[PASSAGE TO READ]
▼
The shift in understanding SARS-CoV-2 as a primarily airborne pathogen, to which I contributed by signing the first published paper on the topic, has fundamentally redefined the landscape of respiratory protection, moving the focus from surface hygiene to the ‘atmospheric commons’. This realisation underscored the urgent need for structural prevention, particularly through the implementation of pharmaceutical-grade ventilation and high-efficiency particulate air filtration in public spaces to mitigate the concentration of infectious aerosols. Furthermore, since air pollution can upregulate entry receptors like angiotensin-converting enzyme 2 (ACE2), the ‘clean air mandate’ must be viewed as a critical form of environmental prophylaxis; by reducing the baseline of particulate matter and gaseous pollutants, we can effectively lower population-wide susceptibility to viral penetration. Ultimately, integrated environmental and clinical surveillance is essential to transform our indoor and outdoor air from a vector of transmission into a primary barrier against future respiratory pandemics.
Machine learning and big data are increasingly used in epidemiology. How do you balance the promise of these methods with concerns about interpretability and bias, especially when translating findings into public health policy?
I’m presently working on AI application to air pollution (for instance, on the ‘cocktail effect’ of complex mixtures) and pollen assessment and interpretation of molecular allergy (the so-called ‘chips’). In the former case, to translate these findings safely into policy, we must prioritise interpretability, ensuring that the identified ‘risk clusters’ align with biological plausibility and clinical reality, while implementing strict algorithmic auditing to detect and correct for socioeconomic and geographic biases. Ultimately, machine learning should be viewed as a sophisticated tool for hypothesis generation, which must then be validated through traditional causal inference and clinical expertise before being codified into public health mandates.
▲
[DATASET]
▼
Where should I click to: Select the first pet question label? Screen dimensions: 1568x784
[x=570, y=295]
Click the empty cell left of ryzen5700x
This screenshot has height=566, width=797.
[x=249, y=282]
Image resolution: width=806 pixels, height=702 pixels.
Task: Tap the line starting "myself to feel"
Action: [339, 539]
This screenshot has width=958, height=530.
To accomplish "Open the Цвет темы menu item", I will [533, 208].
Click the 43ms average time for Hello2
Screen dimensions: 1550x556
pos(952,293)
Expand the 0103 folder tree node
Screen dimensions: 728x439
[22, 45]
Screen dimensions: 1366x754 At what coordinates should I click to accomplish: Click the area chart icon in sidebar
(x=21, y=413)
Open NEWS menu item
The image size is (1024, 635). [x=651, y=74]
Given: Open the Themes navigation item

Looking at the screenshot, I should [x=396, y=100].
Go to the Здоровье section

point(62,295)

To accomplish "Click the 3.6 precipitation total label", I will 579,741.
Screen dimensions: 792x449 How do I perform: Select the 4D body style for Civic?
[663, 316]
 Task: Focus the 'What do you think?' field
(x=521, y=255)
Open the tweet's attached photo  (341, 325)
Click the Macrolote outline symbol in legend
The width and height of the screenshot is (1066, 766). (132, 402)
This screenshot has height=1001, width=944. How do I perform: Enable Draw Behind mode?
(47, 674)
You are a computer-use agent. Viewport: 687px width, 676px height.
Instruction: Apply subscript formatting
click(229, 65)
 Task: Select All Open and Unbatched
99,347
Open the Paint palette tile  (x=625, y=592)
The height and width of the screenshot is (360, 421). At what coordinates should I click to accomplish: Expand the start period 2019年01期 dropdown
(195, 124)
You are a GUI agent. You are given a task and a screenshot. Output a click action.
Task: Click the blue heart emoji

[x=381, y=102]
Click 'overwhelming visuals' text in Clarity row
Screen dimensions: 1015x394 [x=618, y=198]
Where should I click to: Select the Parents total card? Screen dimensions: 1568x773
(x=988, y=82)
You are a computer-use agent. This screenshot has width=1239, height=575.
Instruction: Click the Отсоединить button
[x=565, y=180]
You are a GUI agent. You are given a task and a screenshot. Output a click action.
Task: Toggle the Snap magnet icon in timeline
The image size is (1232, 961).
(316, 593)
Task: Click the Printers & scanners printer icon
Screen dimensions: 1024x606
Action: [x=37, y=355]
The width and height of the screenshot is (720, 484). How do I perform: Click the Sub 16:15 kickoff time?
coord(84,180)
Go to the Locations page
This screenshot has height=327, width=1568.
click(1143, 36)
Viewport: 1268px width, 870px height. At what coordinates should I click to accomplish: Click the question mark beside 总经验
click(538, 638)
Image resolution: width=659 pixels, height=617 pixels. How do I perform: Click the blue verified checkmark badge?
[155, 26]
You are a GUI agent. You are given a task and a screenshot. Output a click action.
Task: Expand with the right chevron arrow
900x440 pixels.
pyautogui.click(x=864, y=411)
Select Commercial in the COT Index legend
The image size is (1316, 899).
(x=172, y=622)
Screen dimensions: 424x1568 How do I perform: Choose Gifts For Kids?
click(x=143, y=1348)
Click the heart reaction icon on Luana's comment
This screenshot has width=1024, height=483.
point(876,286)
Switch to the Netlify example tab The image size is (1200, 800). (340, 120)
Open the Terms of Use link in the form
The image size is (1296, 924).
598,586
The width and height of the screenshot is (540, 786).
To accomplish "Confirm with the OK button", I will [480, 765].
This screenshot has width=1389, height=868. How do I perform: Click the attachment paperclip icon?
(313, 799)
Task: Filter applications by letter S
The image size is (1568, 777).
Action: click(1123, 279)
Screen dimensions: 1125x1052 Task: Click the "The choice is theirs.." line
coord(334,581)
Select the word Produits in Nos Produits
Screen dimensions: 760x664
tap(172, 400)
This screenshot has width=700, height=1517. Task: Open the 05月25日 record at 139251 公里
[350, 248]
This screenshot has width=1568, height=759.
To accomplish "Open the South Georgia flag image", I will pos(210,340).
▲
[PROBLEM SET]
1. In the interview on air pollution and respiratory health, turn the paragraph beginning "I’m presently working on AI application" into a short bulleted list that keeps its main facts.
2. Pick up the interview on air pollution and respiratory health from the end of its last sentence and carry it forward.

[RESULTS OF THE TASKS]
1.
- Current work applies AI to air pollution (e.g., the "cocktail effect" of complex mixtures) and to pollen assessment and the interpretation of molecular allergy ("chips").
- For air pollution findings to reach policy safely, interpretability comes first: identified "risk clusters" must align with biological plausibility and clinical reality.
- Strict algorithmic auditing is needed to detect and correct socioeconomic and geographic biases.
- Machine learning is a tool for hypothesis generation. Its results must be validated through traditional causal inference and clinical expertise before being codified into public health mandates.

2.
Looking ahead, what do you consider the most exciting unanswered questions in allergy and respiratory epidemiology, and where should the next generation of researchers focus their efforts to drive meaningful prevention strategies?
The most exciting frontier in allergy and respiratory epidemiology lies in moving beyond the ‘one-size-fits-all’ model toward precision prevention that accounts for the dynamic plasticity of human beings. The next generation of researchers must focus on closing the ‘resolution gap’ by integrating hyper-local, real-time exposomics with multi-omic data to identify not just who is at risk, but during which critical windows environmental scarring, such as epigenetic changes from air pollution or biodiversity loss, can be reversed. By leveraging explainable AI to decode the ‘cocktail effect’ of complex mixtures and advocating for the peace–health nexus, young scientists can transform our understanding of the atmosphere from a passive backdrop into a manageable biological shield. The ultimate goal is to design urban environments and public health policies that proactively ‘programme’ immune tolerance rather than merely reacting to chronic inflammation.